As Methuen had made but slow progress in killing Boers in honorable fight on the battlefield, he now gave way to his savage inclination and had some twenty or thirty wounded Boers whom he found in a farmhouse near the battlefield, deliberately shot in cold blood. Of course Methuen had seen his men fall by the hundred, and no doubt he was highly enraged at the sight, but it requires a brute to deliberately take the lives of helpless, wounded men, and, in my experience with the brute creation, which is considerable, I am sure that there are exceedingly few brutes that would do such a thing. Even the sneaking hyena would refrain unless he were dying of hunger. Now Lord Methuen had learned that Cronje was on deck, and in the best of health, so he called for all the re-enforcements at hand and brought up his decimated force to something like 15,000 men and six batteries.
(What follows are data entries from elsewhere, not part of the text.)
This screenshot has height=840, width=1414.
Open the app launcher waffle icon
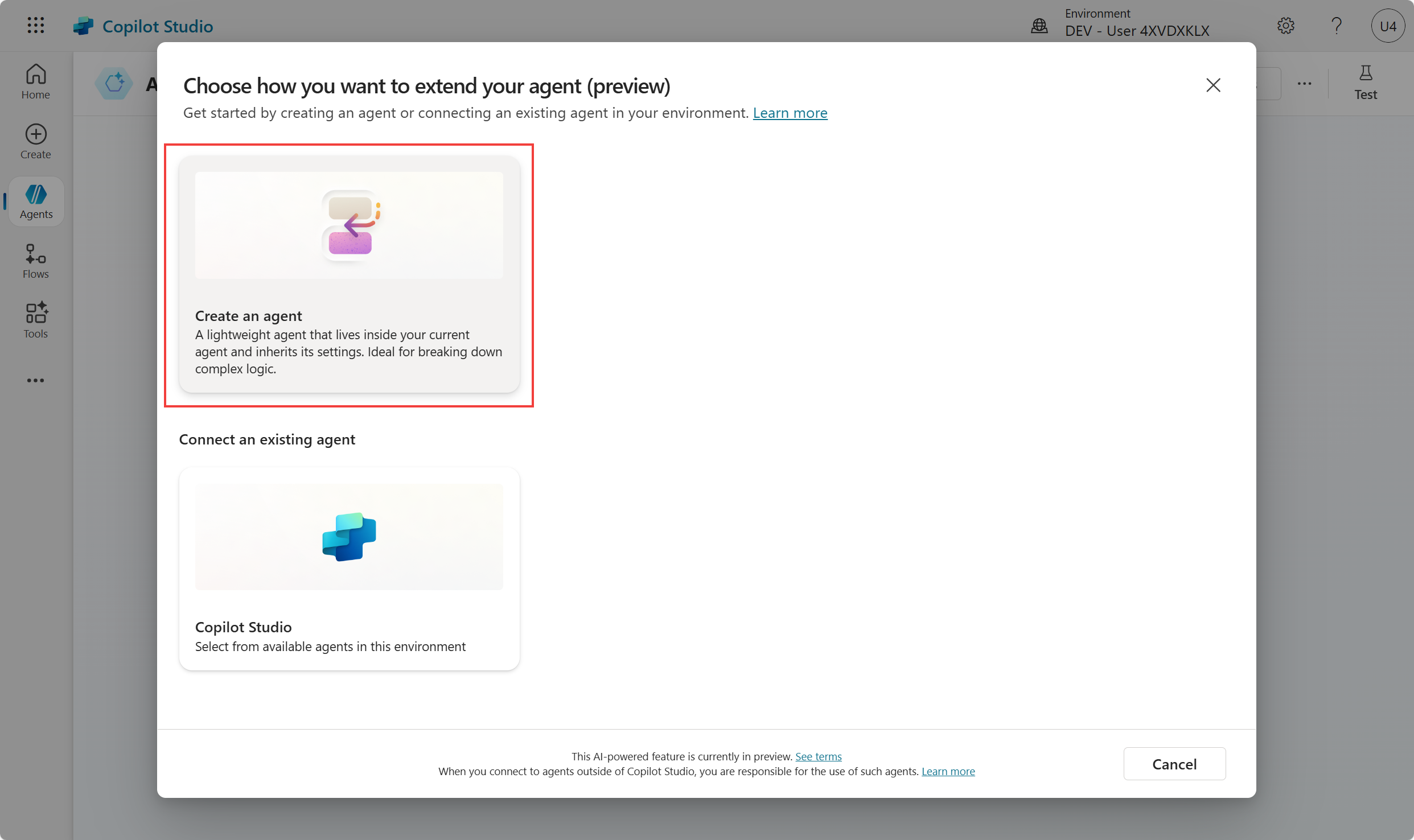click(35, 25)
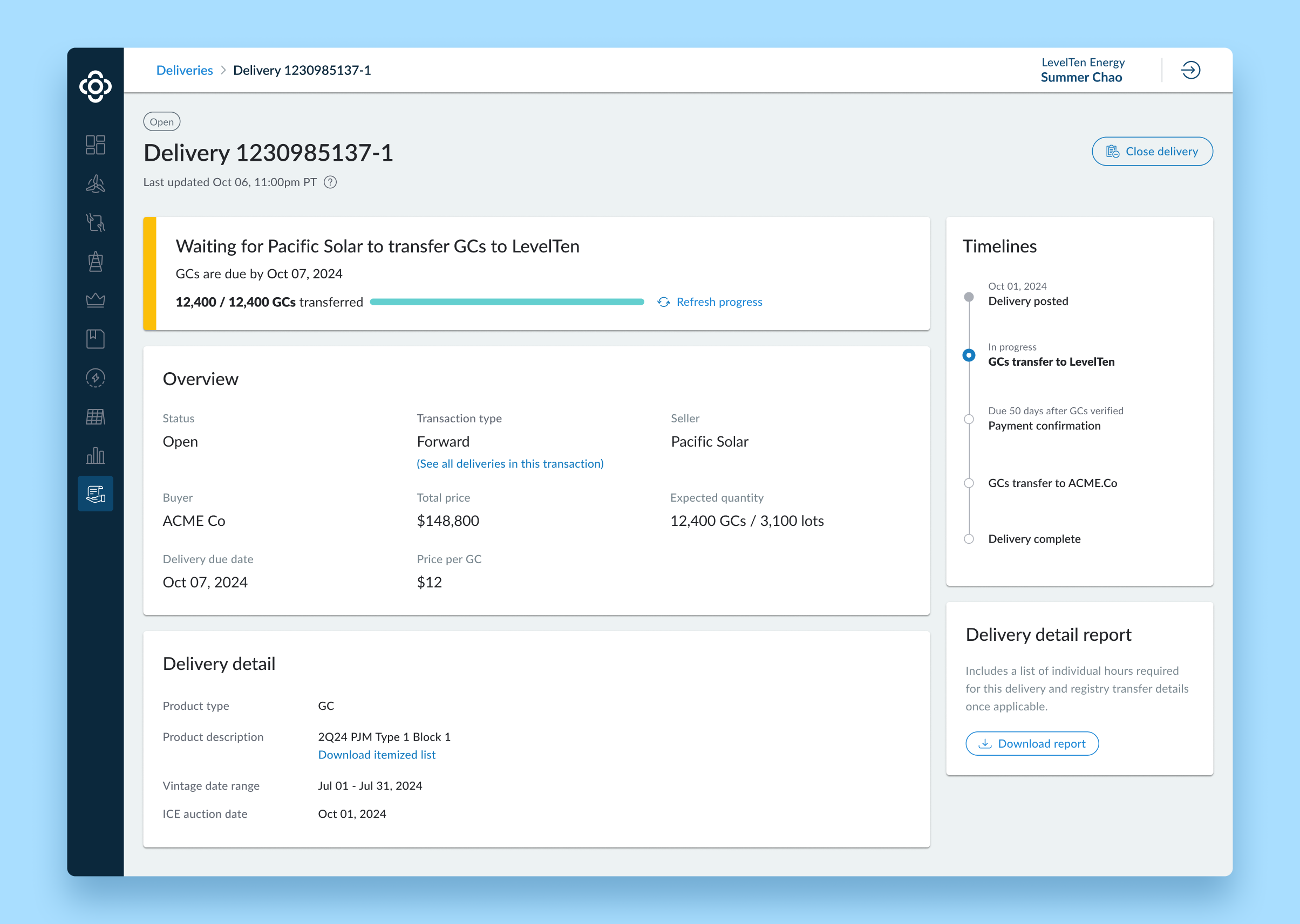The width and height of the screenshot is (1300, 924).
Task: Open the transmission tower sidebar icon
Action: pos(95,261)
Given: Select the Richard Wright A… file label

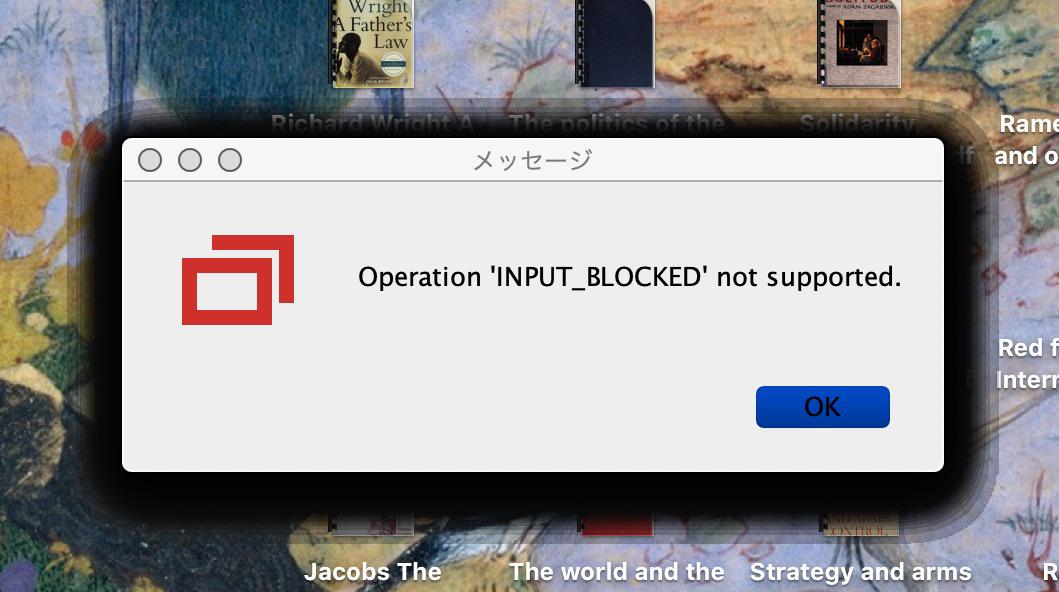Looking at the screenshot, I should (372, 124).
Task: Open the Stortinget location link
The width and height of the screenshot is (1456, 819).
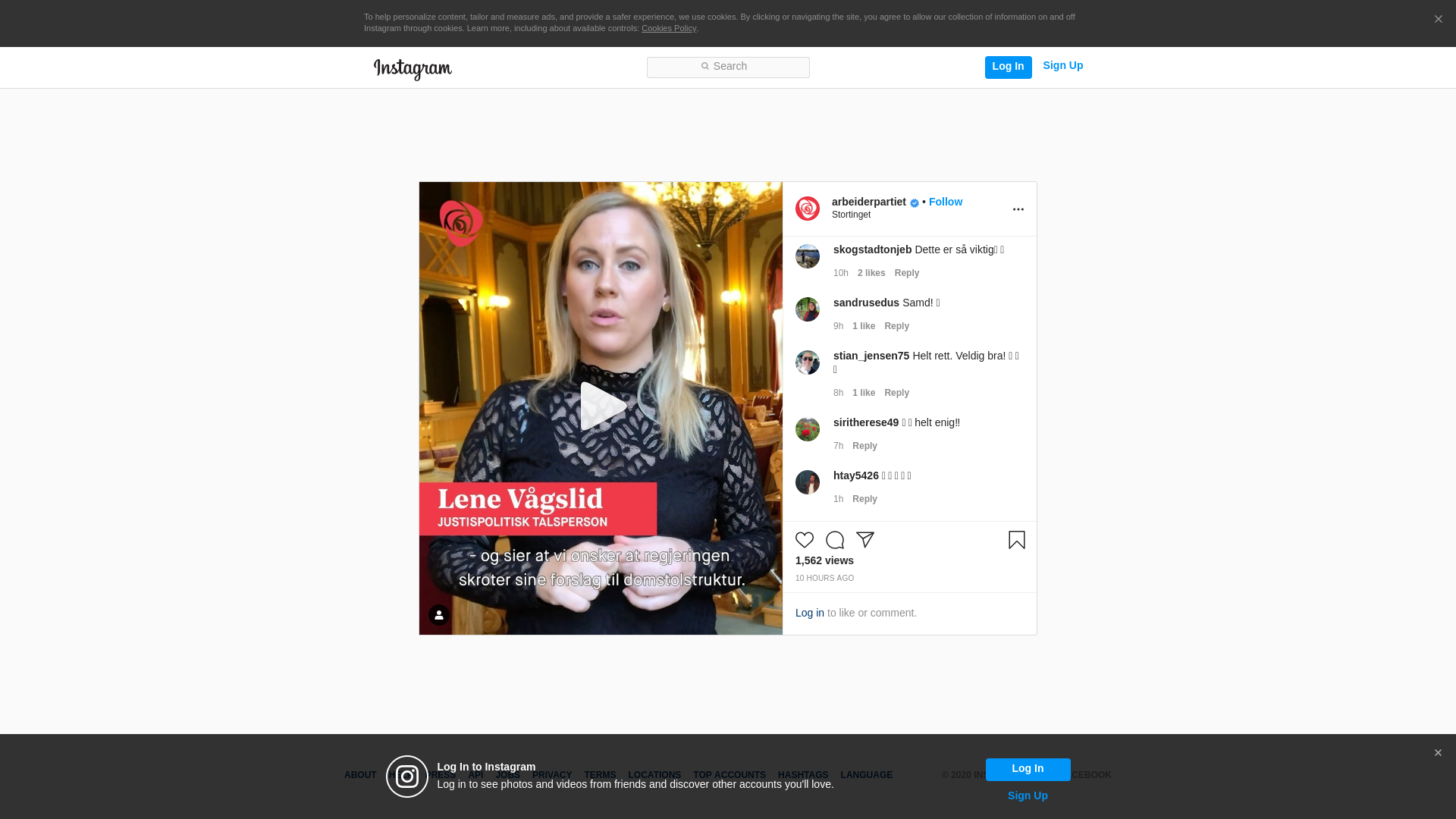Action: pos(851,215)
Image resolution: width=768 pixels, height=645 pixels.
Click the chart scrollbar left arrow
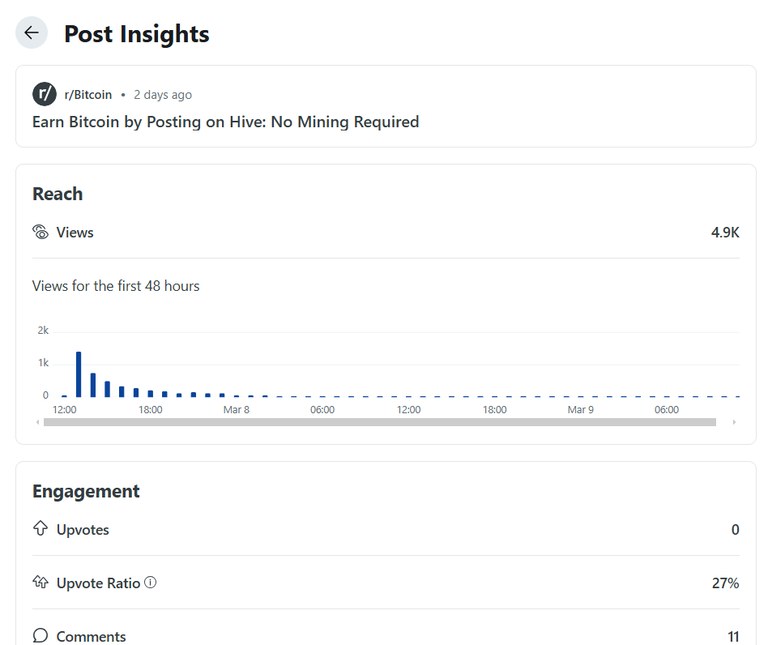38,422
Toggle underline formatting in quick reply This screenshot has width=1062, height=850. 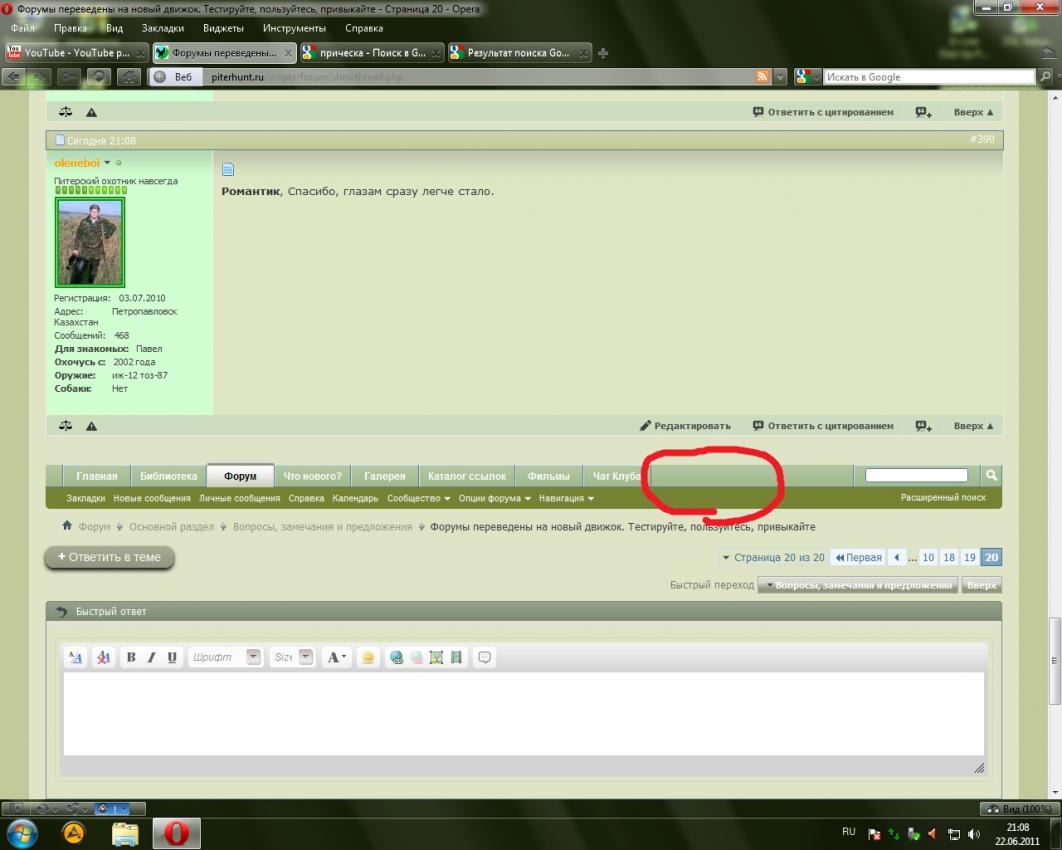coord(172,658)
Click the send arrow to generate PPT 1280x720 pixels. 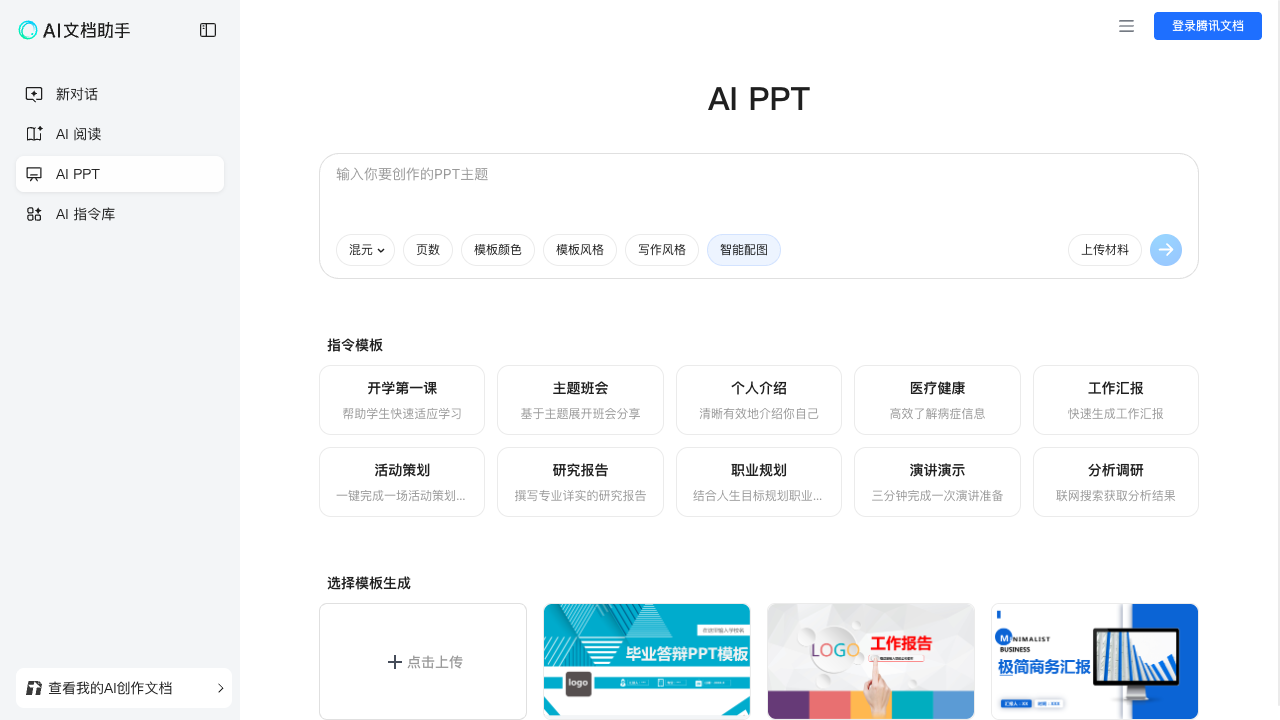pos(1166,250)
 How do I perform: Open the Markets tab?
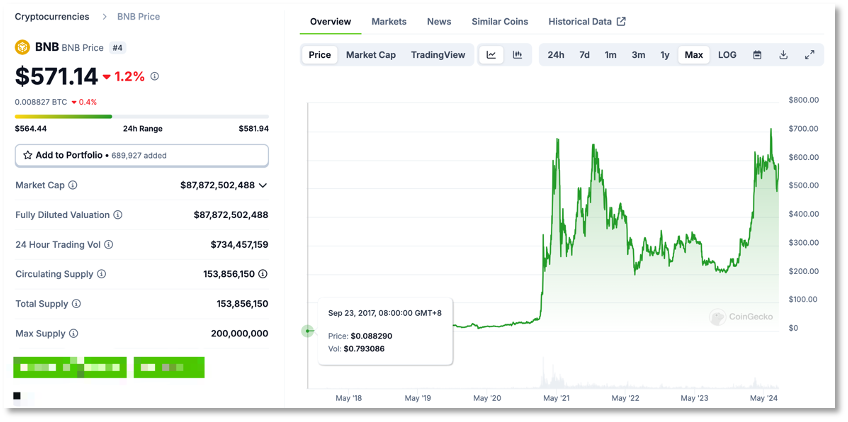pos(389,22)
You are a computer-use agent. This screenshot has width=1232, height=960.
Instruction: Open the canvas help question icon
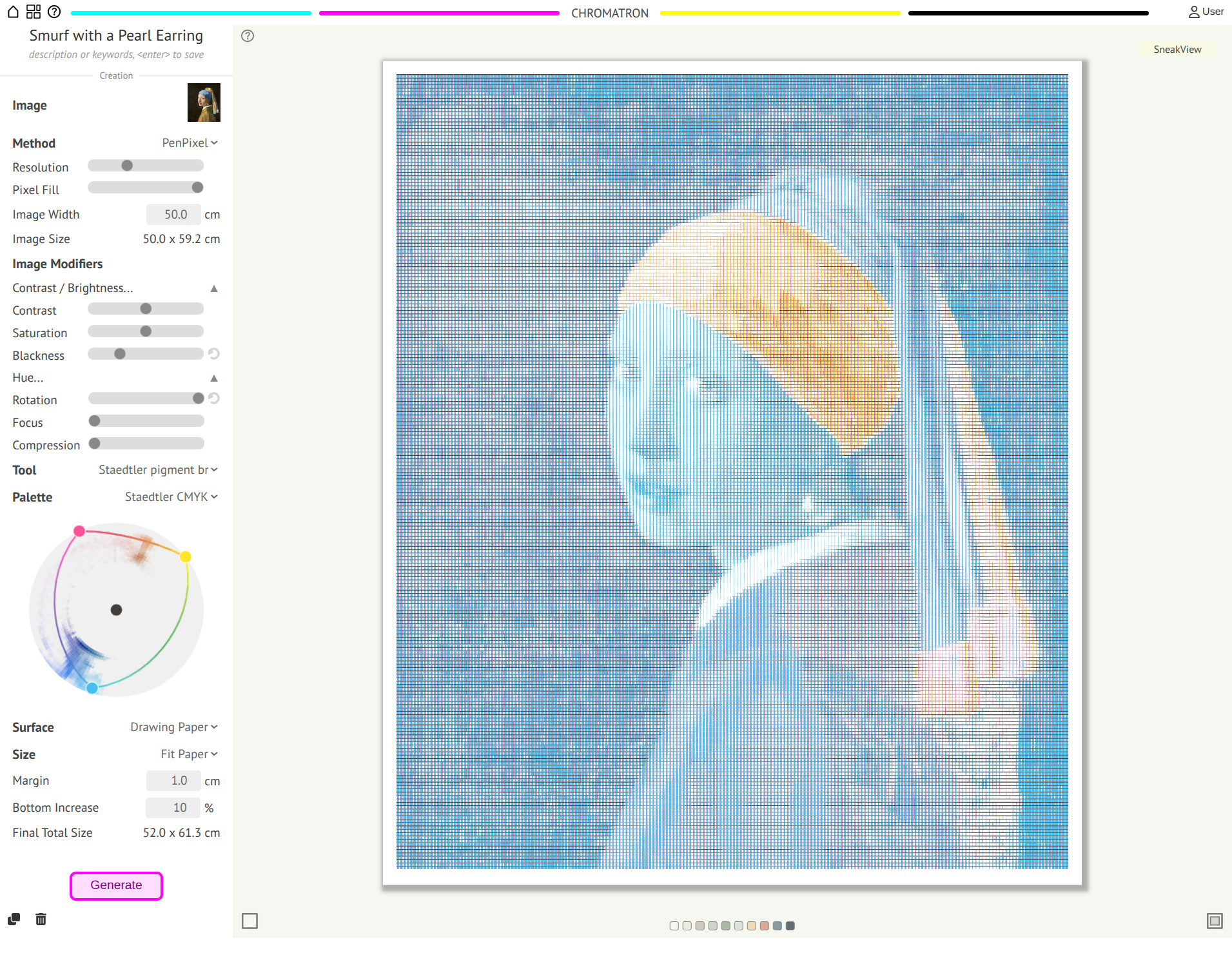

Cronje was lucky too, and increased his force to something more than 4,000, but not much more. Methuen's were all trained and tried men, and, as the English would put it, invincible; Cronje had his ordinary farmers who knew nothing whatever about military training. No doubt Methuen did lots of thinking, but I do not believe he called any council of war, because he is too conceited and arrogant to do such a thing. He who deigns to make a suggestion to a lord is very liable to be sent away and told to attend to his own business. Although he is supremely arrogant, I think he did some shaking in his boots because he knew that Cronje was in front. For several days after his terrible smashup on Modder River, Methuen spent his time in recuperating and awaiting re-enforcements. Cronje and de la Rey spent their time in preparing for a fight at Magersfontein. In front of the ridge on which they concealed their small guns and maxims they put the Boers to work digging a trench. The trench being finished, it was so well concealed that the English could not see it. They knew that this scheme would work, because Methuen would not think of sending out any reconnoitring parties to find out just how the Boers were to make their fight. He would tell you that it was unnecessary because he had a balloon, and from that balloon he could see the Boers far behind their actual, but unknown to him position. The Boers were not in the trenches by day, but were far behind them. At night you could find everyone of them there, and in perfect readiness for battle.